- WHAT IS NEEDED -
Word for word, retype each record shown below.

- DATA IN THIS EXERCISE -
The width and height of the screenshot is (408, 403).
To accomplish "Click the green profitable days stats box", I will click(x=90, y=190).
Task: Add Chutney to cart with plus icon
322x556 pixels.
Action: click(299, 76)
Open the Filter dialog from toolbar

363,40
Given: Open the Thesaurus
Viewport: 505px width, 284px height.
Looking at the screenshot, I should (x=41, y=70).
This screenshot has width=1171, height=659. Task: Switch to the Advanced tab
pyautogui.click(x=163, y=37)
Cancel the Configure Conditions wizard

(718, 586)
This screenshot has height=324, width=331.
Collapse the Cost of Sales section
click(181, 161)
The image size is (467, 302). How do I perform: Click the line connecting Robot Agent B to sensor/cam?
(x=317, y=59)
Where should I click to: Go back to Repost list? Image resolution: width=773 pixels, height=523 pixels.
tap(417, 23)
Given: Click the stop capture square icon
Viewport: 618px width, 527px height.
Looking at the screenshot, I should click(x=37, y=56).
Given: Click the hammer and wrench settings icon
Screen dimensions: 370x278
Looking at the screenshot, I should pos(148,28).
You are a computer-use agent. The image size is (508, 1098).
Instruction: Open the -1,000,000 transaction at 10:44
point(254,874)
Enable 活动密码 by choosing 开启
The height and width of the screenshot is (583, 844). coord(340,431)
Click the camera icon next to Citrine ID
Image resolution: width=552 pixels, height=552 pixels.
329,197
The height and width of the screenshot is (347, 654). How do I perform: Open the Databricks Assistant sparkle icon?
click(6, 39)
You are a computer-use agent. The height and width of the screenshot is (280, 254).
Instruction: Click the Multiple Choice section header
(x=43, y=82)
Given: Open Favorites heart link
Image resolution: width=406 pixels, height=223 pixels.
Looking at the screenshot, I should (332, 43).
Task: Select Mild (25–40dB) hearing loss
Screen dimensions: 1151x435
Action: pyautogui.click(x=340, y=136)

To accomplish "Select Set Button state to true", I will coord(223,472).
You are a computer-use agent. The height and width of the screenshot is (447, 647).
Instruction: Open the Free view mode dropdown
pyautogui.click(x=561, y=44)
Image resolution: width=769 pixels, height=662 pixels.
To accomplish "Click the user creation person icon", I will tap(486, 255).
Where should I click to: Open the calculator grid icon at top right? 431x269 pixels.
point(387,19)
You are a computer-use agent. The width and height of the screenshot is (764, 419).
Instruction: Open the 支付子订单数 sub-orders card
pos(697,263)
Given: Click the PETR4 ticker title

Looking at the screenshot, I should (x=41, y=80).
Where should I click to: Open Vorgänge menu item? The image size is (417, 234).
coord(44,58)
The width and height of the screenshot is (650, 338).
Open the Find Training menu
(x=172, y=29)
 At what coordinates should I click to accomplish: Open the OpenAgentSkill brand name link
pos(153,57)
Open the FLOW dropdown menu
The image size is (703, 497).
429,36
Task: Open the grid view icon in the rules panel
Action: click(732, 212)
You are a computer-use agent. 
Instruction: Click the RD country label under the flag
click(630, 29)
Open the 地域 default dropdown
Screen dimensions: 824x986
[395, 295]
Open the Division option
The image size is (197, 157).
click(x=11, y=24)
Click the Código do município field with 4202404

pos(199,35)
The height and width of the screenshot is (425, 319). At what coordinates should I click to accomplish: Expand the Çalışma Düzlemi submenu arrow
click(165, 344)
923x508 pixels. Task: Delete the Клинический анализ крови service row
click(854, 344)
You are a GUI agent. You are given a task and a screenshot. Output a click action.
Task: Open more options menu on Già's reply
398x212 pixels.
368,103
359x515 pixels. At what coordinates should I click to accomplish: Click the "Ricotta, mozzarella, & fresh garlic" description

- EXERCISE OUTPUT -
The width and height of the screenshot is (408, 403).
To accomplish "Click the green profitable days stats box", I will click(x=90, y=190).
Task: Add Chutney to cart with plus icon
322x556 pixels.
Action: click(299, 76)
Open the Filter dialog from toolbar

363,40
Given: Open the Thesaurus
Viewport: 505px width, 284px height.
Looking at the screenshot, I should (x=41, y=70).
This screenshot has width=1171, height=659. Task: Switch to the Advanced tab
pyautogui.click(x=163, y=37)
Cancel the Configure Conditions wizard

(718, 586)
This screenshot has height=324, width=331.
Collapse the Cost of Sales section
click(181, 161)
The image size is (467, 302). How do I perform: Click the line connecting Robot Agent B to sensor/cam?
(x=317, y=59)
Where should I click to: Go back to Repost list? Image resolution: width=773 pixels, height=523 pixels.
tap(417, 23)
Given: Click the stop capture square icon
Viewport: 618px width, 527px height.
Looking at the screenshot, I should click(x=37, y=56).
Given: Click the hammer and wrench settings icon
Screen dimensions: 370x278
Looking at the screenshot, I should pos(148,28).
You are a computer-use agent. The image size is (508, 1098).
Instruction: Open the -1,000,000 transaction at 10:44
point(254,874)
Enable 活动密码 by choosing 开启
The height and width of the screenshot is (583, 844). coord(340,431)
Click the camera icon next to Citrine ID
Image resolution: width=552 pixels, height=552 pixels.
329,197
The height and width of the screenshot is (347, 654). How do I perform: Open the Databricks Assistant sparkle icon?
click(6, 39)
You are a computer-use agent. The height and width of the screenshot is (280, 254).
Instruction: Click the Multiple Choice section header
(x=43, y=82)
Given: Open Favorites heart link
Image resolution: width=406 pixels, height=223 pixels.
Looking at the screenshot, I should (332, 43).
Task: Select Mild (25–40dB) hearing loss
Screen dimensions: 1151x435
Action: pyautogui.click(x=340, y=136)

To accomplish "Select Set Button state to true", I will coord(223,472).
You are a computer-use agent. The height and width of the screenshot is (447, 647).
Instruction: Open the Free view mode dropdown
pyautogui.click(x=561, y=44)
Image resolution: width=769 pixels, height=662 pixels.
To accomplish "Click the user creation person icon", I will tap(486, 255).
Where should I click to: Open the calculator grid icon at top right? 431x269 pixels.
point(387,19)
You are a computer-use agent. The width and height of the screenshot is (764, 419).
Instruction: Open the 支付子订单数 sub-orders card
pos(697,263)
Given: Click the PETR4 ticker title

Looking at the screenshot, I should (x=41, y=80).
Where should I click to: Open Vorgänge menu item? The image size is (417, 234).
coord(44,58)
The width and height of the screenshot is (650, 338).
Open the Find Training menu
(x=172, y=29)
 At what coordinates should I click to accomplish: Open the OpenAgentSkill brand name link
pos(153,57)
Open the FLOW dropdown menu
The image size is (703, 497).
429,36
Task: Open the grid view icon in the rules panel
Action: click(732, 212)
You are a computer-use agent. 
Instruction: Click the RD country label under the flag
click(630, 29)
Open the 地域 default dropdown
Screen dimensions: 824x986
[395, 295]
Open the Division option
The image size is (197, 157).
click(x=11, y=24)
Click the Código do município field with 4202404

pos(199,35)
The height and width of the screenshot is (425, 319). At what coordinates should I click to accomplish: Expand the Çalışma Düzlemi submenu arrow
click(165, 344)
923x508 pixels. Task: Delete the Клинический анализ крови service row
click(854, 344)
You are a GUI agent. You are given a task and a screenshot. Output a click action.
Task: Open more options menu on Già's reply
398x212 pixels.
368,103
359x515 pixels. At what coordinates should I click to accomplish: Click the "Ricotta, mozzarella, & fresh garlic" description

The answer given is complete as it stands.